Friday, December 12, 2014

Theatre review: Miracle on 34 Parnie Street

Published in the Guardian
Tron Theatre, Glasgow
Four stars

THE 1947 seasonal favourite, Miracle on 34th Street, is a modest and sweet-natured comedy with the unfeasibly grand ambition to square the contradictory values of capitalism and religion. However greedy the market gets, the movie suggests, it's nothing that can't be solved by blind faith in a supernatural power. So when the real Father Christmas takes over the grotto at Macy's, he shows the money-grubbing store managers that altruism is not only an end in itself, it can be great for business too. They only have to believe.

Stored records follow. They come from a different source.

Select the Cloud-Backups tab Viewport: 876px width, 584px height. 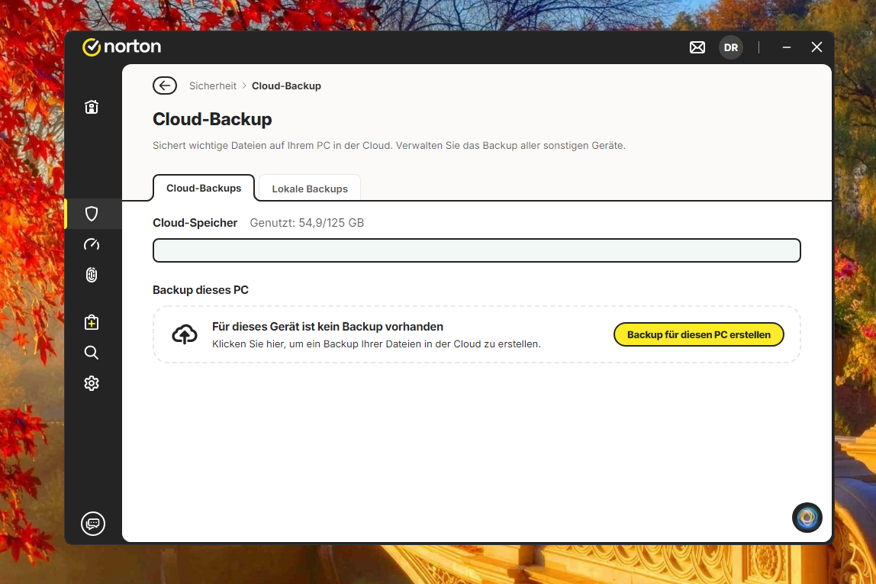coord(204,188)
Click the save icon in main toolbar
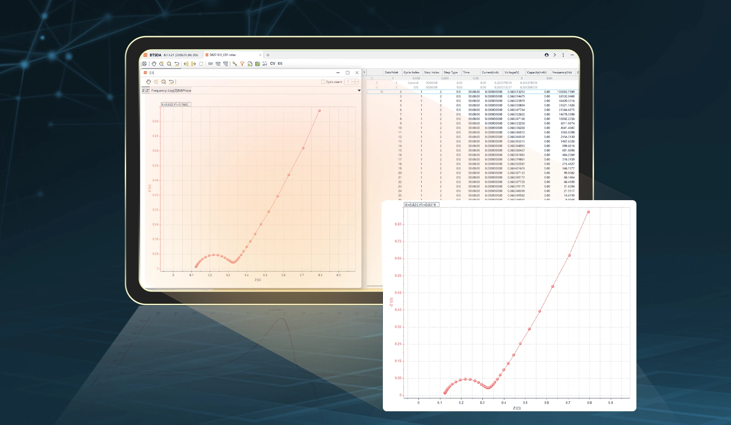The width and height of the screenshot is (731, 425). (144, 64)
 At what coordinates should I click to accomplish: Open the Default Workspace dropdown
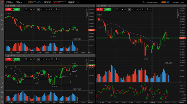click(153, 2)
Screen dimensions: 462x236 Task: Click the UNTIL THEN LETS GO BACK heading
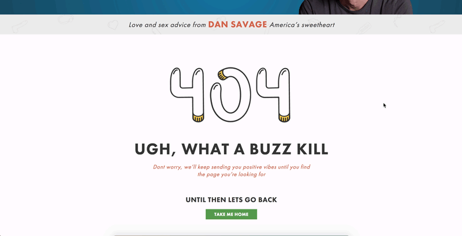click(x=232, y=200)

If that sounds a stretch, there's an extra layer of faith required at the Tron where, in Miracle on 34 Parnie Street, the unglamorous road behind the theatre has become the location of TJ Confuse, a down-at-heel department store under threat of closure. Not only must we believe the real Father Christmas would fill the job vacancy in this unloved shop, but we must also accept she is female. 

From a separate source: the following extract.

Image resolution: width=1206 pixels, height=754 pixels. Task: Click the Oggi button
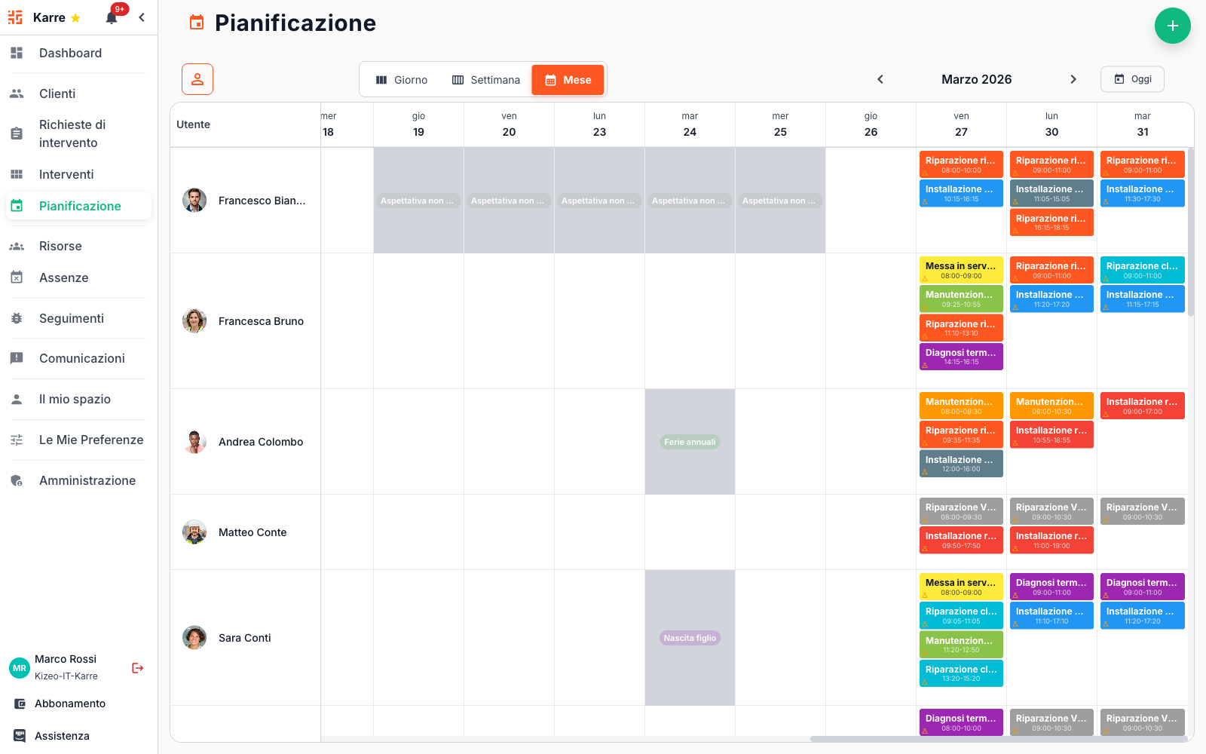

And what a female. Played by writer and director Johnny McKnight in a spangly red dress and an arse designed for twerking, Kristine Cagney Kringle ("single and ready to mingle") is a hilariously improbable saviour of the Christmas spirit. Equally unlikely is that this predatory creature with a coruscating line in audience back-chat would be a multi-linguist who could tick off half-a-dozen languages in a single song. But the evidence is plain to see: Kristine Kringle is the true meaning of Christmas.

By sticking to the movie plot, with an added Machiavellian twist to make room for Darren Brownlie's loose-limbed panto baddie, McKnight holds on to the good-beats-evil message even as he is sending the whole thing up. In this, he is aided and abetted by the romper-suit cuteness of Gavin Jon Wright, the game-for-anything accents of Julie Wilson Nimmo and the awesome vocals of Michelle Chantelle Hopewell.